Por Beatriz Olivon | De São Paulo

 

O Tribunal Regional Federal (TRF) da 3ª Região manteve decisão da primeira instância que determinou à Associação Brasileira de Normas Técnicas (ABNT), juntamente com a União, de se absterem de exigir direitos autorais da Target Engenharia e Consultoria. A 5ª Turma da Corte considerou que o uso das normas técnicas não pode ser negado aos agentes econômicos que se proponham à fabricação e à comercialização industrial.

No processo, a ABNT exige direitos autorais no contexto de serviço público federal, especificamente a metrologia, a normalização e a qualidade industrial.
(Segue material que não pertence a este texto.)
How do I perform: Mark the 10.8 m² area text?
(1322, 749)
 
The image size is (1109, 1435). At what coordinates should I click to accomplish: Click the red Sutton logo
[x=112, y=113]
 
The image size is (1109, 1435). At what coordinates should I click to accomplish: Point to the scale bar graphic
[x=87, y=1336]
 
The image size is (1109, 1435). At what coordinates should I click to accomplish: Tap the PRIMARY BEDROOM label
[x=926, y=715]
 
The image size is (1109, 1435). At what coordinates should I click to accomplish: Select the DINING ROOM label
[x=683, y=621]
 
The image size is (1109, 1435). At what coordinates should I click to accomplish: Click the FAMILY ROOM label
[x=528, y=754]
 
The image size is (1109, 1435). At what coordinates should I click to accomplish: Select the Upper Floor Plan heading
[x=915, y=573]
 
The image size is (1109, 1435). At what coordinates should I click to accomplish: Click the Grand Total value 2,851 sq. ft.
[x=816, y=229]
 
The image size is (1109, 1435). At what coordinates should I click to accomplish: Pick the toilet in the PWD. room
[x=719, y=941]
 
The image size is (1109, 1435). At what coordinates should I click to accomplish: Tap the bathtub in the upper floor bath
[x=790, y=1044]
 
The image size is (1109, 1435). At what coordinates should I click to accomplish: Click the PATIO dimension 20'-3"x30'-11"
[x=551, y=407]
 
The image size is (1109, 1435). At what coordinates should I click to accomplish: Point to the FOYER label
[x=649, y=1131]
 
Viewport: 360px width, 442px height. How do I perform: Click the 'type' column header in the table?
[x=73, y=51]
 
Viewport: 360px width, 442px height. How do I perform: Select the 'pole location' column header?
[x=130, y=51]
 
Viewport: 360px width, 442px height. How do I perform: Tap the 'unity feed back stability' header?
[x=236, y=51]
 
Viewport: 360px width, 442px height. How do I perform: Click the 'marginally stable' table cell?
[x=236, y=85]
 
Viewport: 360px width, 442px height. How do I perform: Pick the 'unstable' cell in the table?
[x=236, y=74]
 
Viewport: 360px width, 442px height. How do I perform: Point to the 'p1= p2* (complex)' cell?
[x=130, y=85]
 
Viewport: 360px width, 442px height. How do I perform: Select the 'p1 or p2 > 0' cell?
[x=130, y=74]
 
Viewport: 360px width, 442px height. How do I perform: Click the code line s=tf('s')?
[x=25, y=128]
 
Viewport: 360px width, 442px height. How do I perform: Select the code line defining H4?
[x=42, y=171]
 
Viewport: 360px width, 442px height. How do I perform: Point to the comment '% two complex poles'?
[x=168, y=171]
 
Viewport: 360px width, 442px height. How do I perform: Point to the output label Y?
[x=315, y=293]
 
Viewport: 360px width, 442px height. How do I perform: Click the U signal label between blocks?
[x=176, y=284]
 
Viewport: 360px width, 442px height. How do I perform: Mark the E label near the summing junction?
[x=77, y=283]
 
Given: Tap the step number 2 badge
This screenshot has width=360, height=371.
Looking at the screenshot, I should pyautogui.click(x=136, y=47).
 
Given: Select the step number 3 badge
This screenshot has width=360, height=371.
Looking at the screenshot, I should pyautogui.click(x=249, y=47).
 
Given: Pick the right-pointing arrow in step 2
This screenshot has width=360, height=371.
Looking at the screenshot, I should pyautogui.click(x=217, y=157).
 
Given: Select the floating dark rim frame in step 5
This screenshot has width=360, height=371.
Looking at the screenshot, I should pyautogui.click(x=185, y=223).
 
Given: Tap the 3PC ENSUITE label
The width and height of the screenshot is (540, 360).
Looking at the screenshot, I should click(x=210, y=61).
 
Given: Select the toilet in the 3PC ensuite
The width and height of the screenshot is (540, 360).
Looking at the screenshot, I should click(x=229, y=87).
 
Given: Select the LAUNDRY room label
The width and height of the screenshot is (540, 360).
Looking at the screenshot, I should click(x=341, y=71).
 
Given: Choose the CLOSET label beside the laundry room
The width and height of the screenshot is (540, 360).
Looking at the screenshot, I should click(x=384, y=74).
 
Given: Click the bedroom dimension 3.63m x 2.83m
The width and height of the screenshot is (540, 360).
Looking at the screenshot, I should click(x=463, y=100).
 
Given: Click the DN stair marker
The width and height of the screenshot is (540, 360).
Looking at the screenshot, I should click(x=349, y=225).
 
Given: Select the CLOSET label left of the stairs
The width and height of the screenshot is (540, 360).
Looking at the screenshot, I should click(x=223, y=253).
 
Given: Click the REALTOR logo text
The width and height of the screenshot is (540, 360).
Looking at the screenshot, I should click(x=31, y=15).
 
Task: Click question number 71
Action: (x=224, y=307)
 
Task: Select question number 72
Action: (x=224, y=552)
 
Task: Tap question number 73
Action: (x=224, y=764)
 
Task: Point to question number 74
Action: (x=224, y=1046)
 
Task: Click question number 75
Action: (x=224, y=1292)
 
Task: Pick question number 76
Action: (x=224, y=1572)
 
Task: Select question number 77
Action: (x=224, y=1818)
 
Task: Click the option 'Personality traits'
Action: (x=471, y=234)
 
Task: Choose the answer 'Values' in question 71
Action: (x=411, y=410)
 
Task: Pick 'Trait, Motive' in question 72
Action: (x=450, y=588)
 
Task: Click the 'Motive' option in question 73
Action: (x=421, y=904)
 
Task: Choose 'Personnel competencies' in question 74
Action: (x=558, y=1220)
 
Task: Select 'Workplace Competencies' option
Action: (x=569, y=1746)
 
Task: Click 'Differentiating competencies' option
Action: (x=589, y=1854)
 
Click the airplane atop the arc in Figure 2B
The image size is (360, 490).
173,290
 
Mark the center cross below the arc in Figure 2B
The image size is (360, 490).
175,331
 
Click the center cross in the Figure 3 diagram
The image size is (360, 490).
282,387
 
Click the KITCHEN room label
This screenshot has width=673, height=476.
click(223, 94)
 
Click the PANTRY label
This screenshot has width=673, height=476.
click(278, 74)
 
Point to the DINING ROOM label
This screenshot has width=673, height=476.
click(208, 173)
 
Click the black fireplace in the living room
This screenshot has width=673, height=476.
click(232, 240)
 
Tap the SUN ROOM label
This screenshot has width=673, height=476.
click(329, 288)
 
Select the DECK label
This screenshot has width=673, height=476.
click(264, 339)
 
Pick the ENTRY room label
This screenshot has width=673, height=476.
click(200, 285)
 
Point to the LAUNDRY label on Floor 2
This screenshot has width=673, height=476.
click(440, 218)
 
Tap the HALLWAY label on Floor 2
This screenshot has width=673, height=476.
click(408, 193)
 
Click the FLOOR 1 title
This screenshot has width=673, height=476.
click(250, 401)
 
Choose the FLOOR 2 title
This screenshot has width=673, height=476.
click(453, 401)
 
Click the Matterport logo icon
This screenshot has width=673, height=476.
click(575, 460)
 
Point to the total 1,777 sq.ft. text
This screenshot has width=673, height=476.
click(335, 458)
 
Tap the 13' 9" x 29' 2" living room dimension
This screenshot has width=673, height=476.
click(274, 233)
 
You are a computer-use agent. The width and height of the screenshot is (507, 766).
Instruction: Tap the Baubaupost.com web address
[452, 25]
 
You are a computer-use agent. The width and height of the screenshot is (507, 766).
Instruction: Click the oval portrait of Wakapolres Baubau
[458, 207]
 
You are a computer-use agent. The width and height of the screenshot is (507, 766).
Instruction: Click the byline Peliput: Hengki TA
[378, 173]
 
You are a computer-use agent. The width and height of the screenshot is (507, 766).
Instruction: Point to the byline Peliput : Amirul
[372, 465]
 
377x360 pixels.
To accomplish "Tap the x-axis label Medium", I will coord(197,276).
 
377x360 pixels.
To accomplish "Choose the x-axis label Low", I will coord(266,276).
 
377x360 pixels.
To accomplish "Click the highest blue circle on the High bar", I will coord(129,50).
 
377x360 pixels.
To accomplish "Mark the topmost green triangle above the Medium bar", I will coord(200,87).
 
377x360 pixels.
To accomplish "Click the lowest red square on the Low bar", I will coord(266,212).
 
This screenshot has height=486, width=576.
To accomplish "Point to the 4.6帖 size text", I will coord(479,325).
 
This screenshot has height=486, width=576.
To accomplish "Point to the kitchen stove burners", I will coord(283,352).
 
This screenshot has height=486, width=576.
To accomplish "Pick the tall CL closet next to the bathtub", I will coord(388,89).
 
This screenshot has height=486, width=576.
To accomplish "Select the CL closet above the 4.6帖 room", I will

Em seu voto, o desembargador Antonio Cedenho afirma que a ABNT poderia, no máximo requerer a proteção do trabalho de compilação, sendo o conteúdo científico, as normas técnicas, invulneráveis. “Ainda que se cogitasse de propriedade intelectual, a associação não poderia se apropriar dos direitos correspondentes. Além da inexistência de contrato que a credenciasse como organizadora, muitos dos participantes do procedimento não são associados”, afirmou.

Para Fernanda Beser, advogada do escritório Montaury Pimenta, Machado & Vieira de Mello, a decisão do TRF indica uma possibilidade dada pela Lei do Direito Autoral, pela qual poderia ocorrer a proteção desse direito quanto à organização das normas. “Mas a ABNT não organiza dessa forma e também não requer direito autoral por essa via”, disse.

Cedenho afirmou em seu voto que a menção do nome e da marca da ABNT nos produtos da Target não condiciona o êxito da pretensão formulada. E se houver abuso no exercício da concorrência, caberá à associação pedir o ressarcimento. “Não é possível o reconhecimento de direito autoral, só porque as normas técnicas vêm associadas à identificação do compilador. Compete ao titular da marca de certificação exigir a correspondente remuneração”, julgou.

A Target e a ABNT têm uma relação turbulenta, segundo a advogada da empresa, Michelle Hamuche Costa. Há vários processos envolvendo as duas. Em julgamento recente de um caso semelhante, a 10ª Câmara de Direito Privado do Tribunal de Justiça de São Paulo (TJ-SP) entendeu que as regras da ABNT não são protegidas pelos direitos autorais. A ação havia sido ajuizada pela Associação, que buscava o pagamento de direitos autorais.

Na interpretação do relator do processo no TJ-SP, Coelho Mendes, as normas técnicas da ABNT são públicas. Concomitantemente, segundo Michelle, a Target apresentou queixa-crime contra os diretores da ABNT, sob alegação de pirataria.

Procurada pelo Valor, a ABNT não se manifestou até o fechamento da edição.